Als erster Schweizer Film überhaupt, wurde «Nachts sind alle Katzen grau» an den 33. European Film Awards ausgezeichnet. Die Doku entstand 2019 als Abschlussfilm in Luzern im Bachelor Video am Departement Design & Kunst.

An den 33. European Film Awards ist ein Abschlussfilm der Hochschule Luzern in die Kränze gekommen: «Nachts sind alle Katzen grau» von Lasse Linder (Widnau SG). Der Dokumentarfilm über eine buchstäblich tierische Familie war eine von fünf Produktionen, die für den Besten Kurzfilm des Europäischen Filmpreises nominiert waren und der erste Schweizer Film überhaupt, der ausgezeichnet wurde.

Der Film wurde bereits mehrfach geehrt

«Nachts sind alle Katzen grau» entstand 2019 als Abschlussfilm im Bachelor Video am Departement Design & Kunst der Hochschule Luzern. Der Film wurde bereits mehrfach geehrt: Jüngst gewann er am finnischen Tampere Film Festival den Preis für den besten Dokumentarfilm, was ihn zur Teilnahme an den Oscars 2021 berechtigt. Im März 2020 war er für den Schweizer Filmpreis nominiert. Und 2019 erhielt er den IWC-Kurzfilmpreis am Toronto International Film Festival in Kanada.
********
AUFGABENSTELLUNG.
Zitieren Sie aus der Meldung zur Auszeichnung von «Nachts sind alle Katzen grau» wörtlich den Abschnitt von „An den 33. European Film Awards ist“ bis einschließlich „Festival in Kanada.“. Die Auflistung wird für die Bearbeitung nicht benötigt.

GEGEBENE AUFLISTUNG.
********
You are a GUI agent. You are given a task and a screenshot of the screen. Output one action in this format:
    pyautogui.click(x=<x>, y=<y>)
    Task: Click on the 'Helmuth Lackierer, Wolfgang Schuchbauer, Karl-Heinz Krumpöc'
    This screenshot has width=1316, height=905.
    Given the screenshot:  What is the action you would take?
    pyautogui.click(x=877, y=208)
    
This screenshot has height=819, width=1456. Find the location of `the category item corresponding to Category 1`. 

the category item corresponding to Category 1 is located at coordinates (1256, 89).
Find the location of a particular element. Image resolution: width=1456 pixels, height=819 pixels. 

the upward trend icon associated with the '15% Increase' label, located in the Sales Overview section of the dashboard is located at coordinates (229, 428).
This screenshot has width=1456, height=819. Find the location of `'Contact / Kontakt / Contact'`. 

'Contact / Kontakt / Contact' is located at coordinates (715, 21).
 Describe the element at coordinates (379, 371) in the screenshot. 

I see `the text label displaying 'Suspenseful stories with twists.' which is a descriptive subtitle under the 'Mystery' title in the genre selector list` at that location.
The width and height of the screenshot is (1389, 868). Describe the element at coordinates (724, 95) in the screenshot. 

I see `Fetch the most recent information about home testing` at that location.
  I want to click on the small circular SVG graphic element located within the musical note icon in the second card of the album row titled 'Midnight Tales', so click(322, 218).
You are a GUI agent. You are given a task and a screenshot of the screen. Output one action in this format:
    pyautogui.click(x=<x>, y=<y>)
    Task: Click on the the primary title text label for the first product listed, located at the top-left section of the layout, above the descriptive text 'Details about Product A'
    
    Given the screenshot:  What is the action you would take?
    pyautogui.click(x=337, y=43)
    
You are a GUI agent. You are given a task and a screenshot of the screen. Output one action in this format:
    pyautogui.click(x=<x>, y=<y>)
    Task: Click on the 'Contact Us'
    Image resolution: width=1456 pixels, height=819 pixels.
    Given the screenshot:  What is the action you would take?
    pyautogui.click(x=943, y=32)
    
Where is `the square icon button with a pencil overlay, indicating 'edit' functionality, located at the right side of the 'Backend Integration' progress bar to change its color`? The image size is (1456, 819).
********
ERWARTETE AUSGABE.
An den 33. European Film Awards ist ein Abschlussfilm der Hochschule Luzern in die Kränze gekommen: «Nachts sind alle Katzen grau» von Lasse Linder (Widnau SG). Der Dokumentarfilm über eine buchstäblich tierische Familie war eine von fünf Produktionen, die für den Besten Kurzfilm des Europäischen Filmpreises nominiert waren und der erste Schweizer Film überhaupt, der ausgezeichnet wurde.

Der Film wurde bereits mehrfach geehrt

«Nachts sind alle Katzen grau» entstand 2019 als Abschlussfilm im Bachelor Video am Departement Design & Kunst der Hochschule Luzern. Der Film wurde bereits mehrfach geehrt: Jüngst gewann er am finnischen Tampere Film Festival den Preis für den besten Dokumentarfilm, was ihn zur Teilnahme an den Oscars 2021 berechtigt. Im März 2020 war er für den Schweizer Filmpreis nominiert. Und 2019 erhielt er den IWC-Kurzfilmpreis am Toronto International Film Festival in Kanada.